**Tasks to perform**
**A.** In the article on the 1946 baseball season, rewrite the part that begins at "The Yanks Are" and stops after "still hitting well.", putting "overlooked" in place of "underrated".
**B.** According to the article on the 1946 baseball season, what record did the Washington Senators post on the spring-exhibition circuit?

**Passage to read**
Monday, Apr. 22, 1946
The Yanks & the Cards
Big League baseball picks up this week exactly where it left off in 1942. Old Ted Lyons is an extreme case, but he is also typical. Ted went off to war three years ago, and it looked like the end of big league ball for him. He had reached 42, which is true antiquity in baseball. Even so, he pitched so well his last year (on Sundays only) with his head and a knuckle ball that Chicagoans used to say: "If every day was Sunday, the White Sox might make it."
Now Ted Lyons, fresh out of the Marines, is back in the line-up at 45. The first Sunday of the season, old Ted Lyons expects to crank up his ancient arm and fire his pet pitch at the St. Louis Browns. For him, and for many another big leaguer, the last three years didn't happen.
The season's opening found every club in the American League out to beat the powerhouse New York Yankees, just like old times. National Leaguers once again had little hope of keeping the St. Louis Cardinals out of first place.
The Yanks Are Coming. The American League was full of old familiar faces--and the rookies hardly had a chance. The Yankees had veterans in every spot but one--pitching. The new Joe Di Maggio (TIME, April 8) had his old home-run habit; Charlie ("Muscle Man") Keller was still denting the fences; and underrated Tommy Henrich was still hitting well.
In the pitchers' pen, the Yankees had only one good prewar model, big Spud Chandler, who could be counted on for heavy duty. But just when three ambitious rivals thought they had uncovered the Yankees' soft spot, the Yanks suddenly uncovered two whizzbang rookies-- string-bean (6 ft. 2 1/2) Clarence Marshall and deadpan Randy Gumpert --in spring training.
In Detroit, the Tigers were long on pitching, led by Hal Newhouser; long on hitting (if cocky Slugger Dick Waken eld hit the way he talked, he would lead the league). But the Tigers had a sieve for an infield.
In Boston, eternally hopeful Red Sox fans pinned large hopes on a pair of reclaimed pets--slim-jim Slugger Ted Williams and chunky Bobby Doerr--and didn't see that their Sox were down at third base and right field, and only at half-mast in pitching.
The Cleveland Indians had the league's best four-man pitching staff--Bob Feller, Steve Gromek, Red Embree, Allie Reynolds--and the league's best shortstop, Player-Manager Lou Boudreau.
No one saw how the frisky Washington Senators, who have burnt up the spring-exhibition circuit with 21 wins and ten defeats, could be kept out of the American League first division. Almost sure shots for the second-division underworld were the White Sox, the Browns (whose brief period of glory--the pennant in 1944 --was definitely over) and Connie Mack's Athletics.
After the Cards. In the National League, it was leathery-faced Eddie Dyer's first season as a big league manager; if his Cardinals won, everyone would say they couldn't have missed with all that talent; if they lost, it would be all his fault. Said he gloomily, to anyone who would listen: "I need an A-1 catcher. My pitchers. . . ."
Eddie Dyer had so many pitchers he needed toes and fingers to count them. Most promising: a 30-year-old Oklahoma newcomer, chisel-chinned ex-Corporal Fred Martin, who has poise, a sizzling fastball, a good curve, a tricky sinker and, most important of all, control. Everywhere Manager Dyer looked he saw more talent than he could use. His problem: which players--especially which pitchers--to sell.

**Data excerpts**
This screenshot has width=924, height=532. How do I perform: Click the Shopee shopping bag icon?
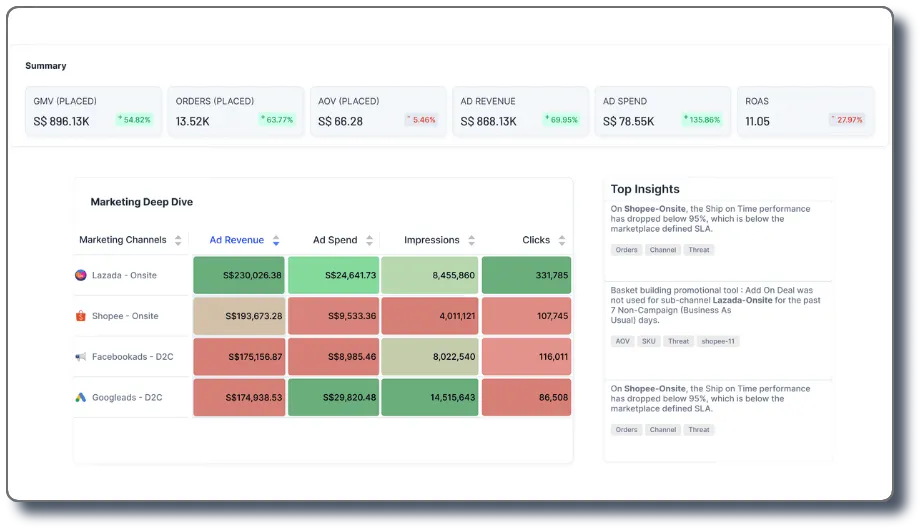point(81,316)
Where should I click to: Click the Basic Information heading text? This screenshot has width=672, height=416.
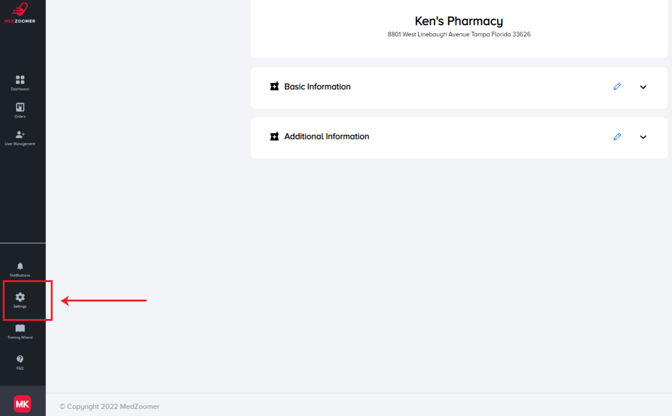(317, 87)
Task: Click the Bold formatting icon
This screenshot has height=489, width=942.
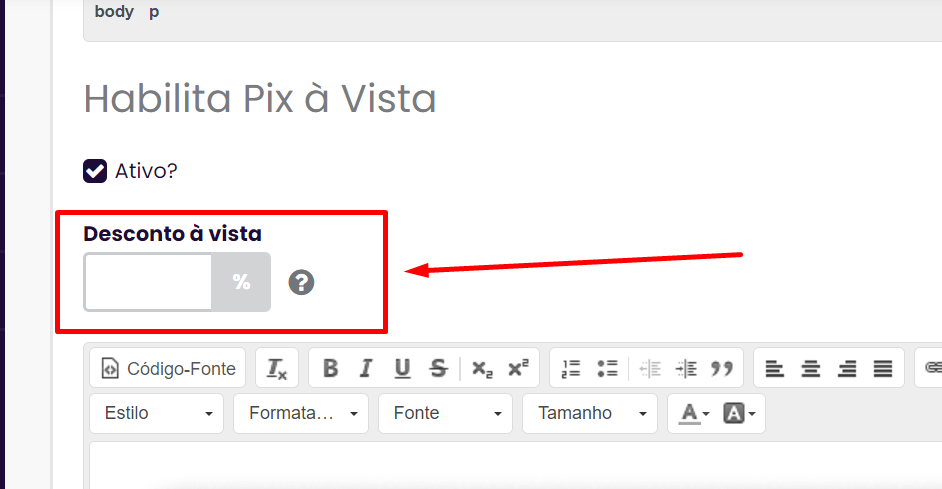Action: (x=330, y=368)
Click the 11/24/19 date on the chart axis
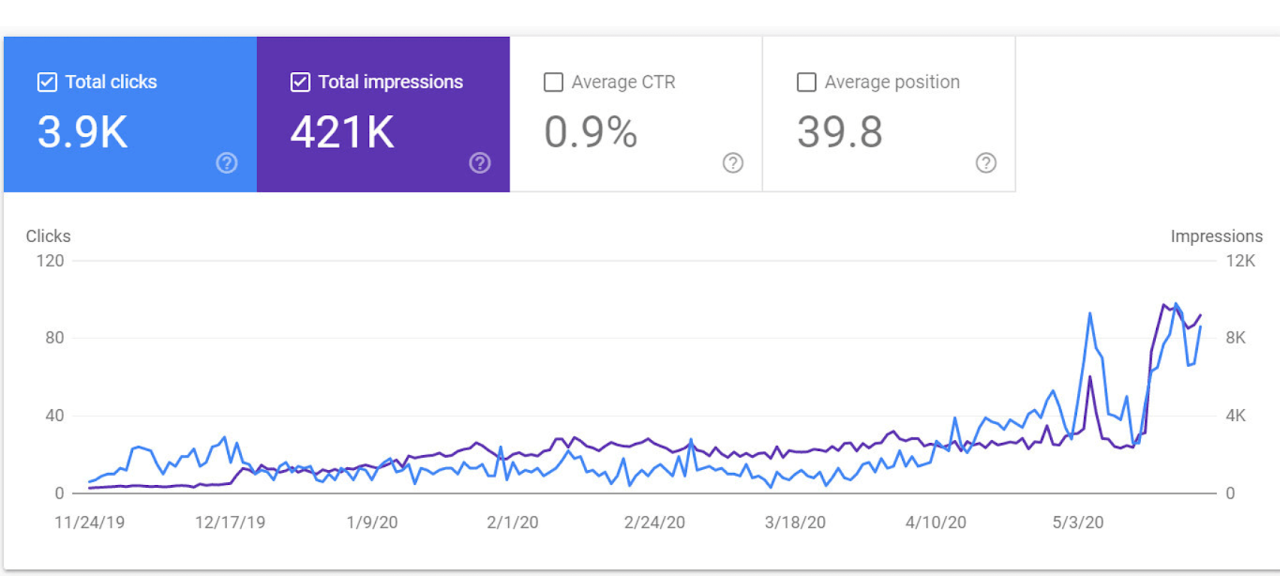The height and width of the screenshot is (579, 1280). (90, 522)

**Answers to each task**
**A.**
The Yanks Are Coming. The American League was full of old familiar faces--and the rookies hardly had a chance. The Yankees had veterans in every spot but one--pitching. The new Joe Di Maggio (TIME, April 8) had his old home-run habit; Charlie ("Muscle Man") Keller was still denting the fences; and overlooked Tommy Henrich was still hitting well.

**B.** 21 wins and ten defeats.